> [WHAT THE EXERCISE ASKS]
Somewhere below is a line with "Click the thumbs down feedback icon" and, later, a line with "Screen dimensions: 552x632"; repeat those two lines and all the lines between them, exactly as they are.

> [Collected data]
'''

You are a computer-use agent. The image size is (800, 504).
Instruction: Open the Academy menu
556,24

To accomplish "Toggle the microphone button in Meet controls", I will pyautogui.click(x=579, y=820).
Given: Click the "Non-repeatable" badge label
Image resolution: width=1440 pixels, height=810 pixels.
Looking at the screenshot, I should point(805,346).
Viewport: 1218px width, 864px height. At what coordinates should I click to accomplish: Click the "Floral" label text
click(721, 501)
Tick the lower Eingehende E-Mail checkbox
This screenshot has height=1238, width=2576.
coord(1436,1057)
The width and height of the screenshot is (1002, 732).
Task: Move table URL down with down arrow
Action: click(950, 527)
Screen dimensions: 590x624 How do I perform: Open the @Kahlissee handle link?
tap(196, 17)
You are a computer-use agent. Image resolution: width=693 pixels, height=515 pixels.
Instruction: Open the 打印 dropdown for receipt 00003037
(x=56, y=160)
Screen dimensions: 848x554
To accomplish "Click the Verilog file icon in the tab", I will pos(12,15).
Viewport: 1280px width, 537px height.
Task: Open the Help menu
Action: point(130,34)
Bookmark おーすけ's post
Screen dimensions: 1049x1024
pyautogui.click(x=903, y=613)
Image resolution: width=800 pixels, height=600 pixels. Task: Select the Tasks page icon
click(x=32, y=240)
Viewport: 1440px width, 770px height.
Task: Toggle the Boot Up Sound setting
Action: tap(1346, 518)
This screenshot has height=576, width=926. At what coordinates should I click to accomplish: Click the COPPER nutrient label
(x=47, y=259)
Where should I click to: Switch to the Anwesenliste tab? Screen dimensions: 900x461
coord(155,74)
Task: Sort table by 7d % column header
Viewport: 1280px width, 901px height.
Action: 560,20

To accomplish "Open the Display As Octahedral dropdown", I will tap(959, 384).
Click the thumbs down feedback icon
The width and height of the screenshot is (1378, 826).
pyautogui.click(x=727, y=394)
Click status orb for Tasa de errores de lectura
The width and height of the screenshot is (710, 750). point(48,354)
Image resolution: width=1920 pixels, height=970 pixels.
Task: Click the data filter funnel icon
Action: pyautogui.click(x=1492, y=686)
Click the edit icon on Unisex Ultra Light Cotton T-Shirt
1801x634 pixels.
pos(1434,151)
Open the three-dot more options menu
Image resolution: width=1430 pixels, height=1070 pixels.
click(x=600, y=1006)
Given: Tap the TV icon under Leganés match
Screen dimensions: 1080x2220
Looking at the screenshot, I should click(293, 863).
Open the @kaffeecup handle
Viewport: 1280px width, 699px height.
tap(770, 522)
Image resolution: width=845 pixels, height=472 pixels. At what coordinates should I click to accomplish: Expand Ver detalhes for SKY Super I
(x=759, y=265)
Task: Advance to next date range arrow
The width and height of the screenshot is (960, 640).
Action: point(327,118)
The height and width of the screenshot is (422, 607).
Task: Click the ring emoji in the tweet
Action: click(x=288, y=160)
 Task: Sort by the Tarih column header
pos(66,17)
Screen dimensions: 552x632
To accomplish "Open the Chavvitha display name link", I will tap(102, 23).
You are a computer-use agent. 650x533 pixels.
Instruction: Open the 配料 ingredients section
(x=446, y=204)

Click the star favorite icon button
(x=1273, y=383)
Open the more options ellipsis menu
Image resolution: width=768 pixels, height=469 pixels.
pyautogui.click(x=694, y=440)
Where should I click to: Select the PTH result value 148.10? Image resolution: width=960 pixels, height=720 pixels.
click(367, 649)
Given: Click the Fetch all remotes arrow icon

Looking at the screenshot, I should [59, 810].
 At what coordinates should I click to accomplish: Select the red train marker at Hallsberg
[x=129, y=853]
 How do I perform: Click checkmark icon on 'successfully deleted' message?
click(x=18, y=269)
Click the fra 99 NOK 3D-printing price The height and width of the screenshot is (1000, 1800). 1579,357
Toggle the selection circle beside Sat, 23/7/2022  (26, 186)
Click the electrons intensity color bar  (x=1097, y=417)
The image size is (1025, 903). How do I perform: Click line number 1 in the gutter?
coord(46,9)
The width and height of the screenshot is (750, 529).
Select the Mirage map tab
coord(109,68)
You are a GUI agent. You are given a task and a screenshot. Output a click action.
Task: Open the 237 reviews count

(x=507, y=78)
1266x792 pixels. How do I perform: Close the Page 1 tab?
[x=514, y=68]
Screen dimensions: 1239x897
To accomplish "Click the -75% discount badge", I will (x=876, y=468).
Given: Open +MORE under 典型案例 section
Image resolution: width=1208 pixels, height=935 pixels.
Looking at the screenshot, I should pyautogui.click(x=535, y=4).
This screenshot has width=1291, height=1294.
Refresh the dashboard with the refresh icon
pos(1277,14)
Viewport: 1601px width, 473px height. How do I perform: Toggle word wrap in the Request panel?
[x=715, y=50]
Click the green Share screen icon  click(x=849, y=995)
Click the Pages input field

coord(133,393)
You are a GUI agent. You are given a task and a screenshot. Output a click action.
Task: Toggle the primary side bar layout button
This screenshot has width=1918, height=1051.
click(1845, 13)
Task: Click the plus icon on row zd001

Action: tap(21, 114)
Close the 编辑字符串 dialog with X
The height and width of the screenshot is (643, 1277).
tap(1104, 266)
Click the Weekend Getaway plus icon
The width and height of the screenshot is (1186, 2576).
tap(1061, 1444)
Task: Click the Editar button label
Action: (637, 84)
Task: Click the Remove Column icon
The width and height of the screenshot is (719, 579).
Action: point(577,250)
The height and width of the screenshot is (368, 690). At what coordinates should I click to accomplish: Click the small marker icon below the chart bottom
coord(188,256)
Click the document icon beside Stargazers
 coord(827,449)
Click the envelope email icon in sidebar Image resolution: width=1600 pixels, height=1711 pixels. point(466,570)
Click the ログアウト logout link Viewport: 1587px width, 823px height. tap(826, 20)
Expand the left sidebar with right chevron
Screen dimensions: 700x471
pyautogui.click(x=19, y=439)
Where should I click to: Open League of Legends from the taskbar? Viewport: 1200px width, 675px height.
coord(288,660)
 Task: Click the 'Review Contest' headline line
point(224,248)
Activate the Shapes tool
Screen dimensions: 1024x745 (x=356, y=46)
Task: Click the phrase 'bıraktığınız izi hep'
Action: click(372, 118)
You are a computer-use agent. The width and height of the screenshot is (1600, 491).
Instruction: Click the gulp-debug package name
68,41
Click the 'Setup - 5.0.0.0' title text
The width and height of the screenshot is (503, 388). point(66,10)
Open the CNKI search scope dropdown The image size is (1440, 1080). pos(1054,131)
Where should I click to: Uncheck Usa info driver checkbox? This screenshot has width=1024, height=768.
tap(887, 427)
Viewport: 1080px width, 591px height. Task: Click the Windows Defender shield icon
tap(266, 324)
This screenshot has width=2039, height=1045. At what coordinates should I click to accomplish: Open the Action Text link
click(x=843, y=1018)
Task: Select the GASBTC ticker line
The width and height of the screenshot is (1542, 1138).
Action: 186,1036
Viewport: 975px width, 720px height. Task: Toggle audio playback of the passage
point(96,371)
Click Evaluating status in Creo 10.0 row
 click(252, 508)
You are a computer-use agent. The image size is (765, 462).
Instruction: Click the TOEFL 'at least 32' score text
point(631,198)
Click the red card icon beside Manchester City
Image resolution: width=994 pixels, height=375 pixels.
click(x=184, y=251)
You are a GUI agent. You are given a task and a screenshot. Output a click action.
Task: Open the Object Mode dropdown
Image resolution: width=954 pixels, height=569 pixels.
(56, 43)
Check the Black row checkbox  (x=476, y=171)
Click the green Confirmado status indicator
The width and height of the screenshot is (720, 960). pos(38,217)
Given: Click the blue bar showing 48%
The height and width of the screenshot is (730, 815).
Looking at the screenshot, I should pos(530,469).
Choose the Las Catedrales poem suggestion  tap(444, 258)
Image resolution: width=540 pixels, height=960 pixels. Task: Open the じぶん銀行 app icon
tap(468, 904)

'''

> [OUTPUT OF THE EXERCISE]
Click the thumbs down feedback icon
The width and height of the screenshot is (1378, 826).
pyautogui.click(x=727, y=394)
Click status orb for Tasa de errores de lectura
The width and height of the screenshot is (710, 750). point(48,354)
Image resolution: width=1920 pixels, height=970 pixels.
Task: Click the data filter funnel icon
Action: pyautogui.click(x=1492, y=686)
Click the edit icon on Unisex Ultra Light Cotton T-Shirt
1801x634 pixels.
pos(1434,151)
Open the three-dot more options menu
Image resolution: width=1430 pixels, height=1070 pixels.
click(x=600, y=1006)
Given: Tap the TV icon under Leganés match
Screen dimensions: 1080x2220
Looking at the screenshot, I should click(293, 863).
Open the @kaffeecup handle
Viewport: 1280px width, 699px height.
tap(770, 522)
Image resolution: width=845 pixels, height=472 pixels. At what coordinates should I click to accomplish: Expand Ver detalhes for SKY Super I
(x=759, y=265)
Task: Advance to next date range arrow
The width and height of the screenshot is (960, 640).
Action: point(327,118)
The height and width of the screenshot is (422, 607).
Task: Click the ring emoji in the tweet
Action: click(x=288, y=160)
 Task: Sort by the Tarih column header
pos(66,17)
Screen dimensions: 552x632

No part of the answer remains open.